■ PAGE TEXT
⁂

Easter Monday found me alone in my apartment in My City editing a zombie manuscript, with no internet. It found Epsilon and my partner travelling to the US for a visit with grandparents. The solitude has me thinking about the price we've paid for our ambition. It is easy at times like these to slip into feeling sorry for myself, from the sheer loneliness and boredom of the day. I will try to keep this post from drowning in my self pity.
I have a running daydream of I life I could have lead if I were a slightly different person. I could have become a trailing spouse. If work was not a calling, but something to do to fill the empty hours of the day, if my mothering instict was stronger, I could be satisfied with a job whose primary purpose was to keep a roof over our heads. If I were to step deeper into fantasy, I'd be in a position to quit my job after my partner had tenure, to be the mother I wanted to be, and to dive deeply into a local social issue that interested me.
At this point in my daydream, I've completely lost touch with the economic realities I live in. There is very little for which I would trade the financial security that my partner and I enjoy. There are other jobs where we could find this security, but in this great recession, very few have the flexibility required by the previous paragraph.

⁂

■ WRITTEN REQUEST 1
Pull out every line of the records that contains the string "Expand", treating case as significant.

⁂

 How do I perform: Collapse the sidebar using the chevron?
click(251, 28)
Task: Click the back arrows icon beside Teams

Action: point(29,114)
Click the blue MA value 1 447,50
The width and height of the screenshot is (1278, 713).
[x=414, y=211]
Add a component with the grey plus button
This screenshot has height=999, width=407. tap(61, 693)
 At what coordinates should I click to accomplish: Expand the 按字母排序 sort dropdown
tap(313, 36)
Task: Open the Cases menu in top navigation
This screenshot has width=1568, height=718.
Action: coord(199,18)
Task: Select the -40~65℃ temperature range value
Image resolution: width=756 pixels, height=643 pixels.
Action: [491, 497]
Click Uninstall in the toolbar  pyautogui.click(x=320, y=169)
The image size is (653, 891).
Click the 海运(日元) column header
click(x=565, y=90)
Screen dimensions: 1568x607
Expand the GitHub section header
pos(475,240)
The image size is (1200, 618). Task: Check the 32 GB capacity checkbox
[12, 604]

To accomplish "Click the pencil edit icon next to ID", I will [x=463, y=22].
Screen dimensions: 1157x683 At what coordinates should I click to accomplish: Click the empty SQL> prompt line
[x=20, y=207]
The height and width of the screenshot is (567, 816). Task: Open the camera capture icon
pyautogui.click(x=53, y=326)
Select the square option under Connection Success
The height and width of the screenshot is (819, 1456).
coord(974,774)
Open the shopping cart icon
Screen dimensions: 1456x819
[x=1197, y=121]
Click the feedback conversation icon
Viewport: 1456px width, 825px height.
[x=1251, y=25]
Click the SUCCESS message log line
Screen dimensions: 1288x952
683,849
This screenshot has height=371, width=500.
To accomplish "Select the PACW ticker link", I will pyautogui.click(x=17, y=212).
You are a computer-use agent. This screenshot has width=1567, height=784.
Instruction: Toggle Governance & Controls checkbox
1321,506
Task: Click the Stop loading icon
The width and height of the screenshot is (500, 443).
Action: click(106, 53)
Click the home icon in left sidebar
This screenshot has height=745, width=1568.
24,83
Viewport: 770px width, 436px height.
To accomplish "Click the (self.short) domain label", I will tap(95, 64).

⁂

■ WRITTEN REQUEST 2
Based on the blog post, decide whether each statement is true: (a) The writer spent Easter Monday at home without internet access. (b) Epsilon stayed behind with the writer over Easter. (c) The writer says many jobs in the current recession offer the needed flexibility. Answer yes or no for each, quoting the deciding words.

■ FINAL ANSWER 1
 At what coordinates should I click to accomplish: Expand the 按字母排序 sort dropdown
Expand the GitHub section header

■ FINAL ANSWER 2
(a) Yes: "alone in my apartment in My City editing a zombie manuscript, with no internet"
(b) No: "It found Epsilon and my partner travelling to the US for a visit with grandparents."
(c) No: "very few have the flexibility required by the previous paragraph"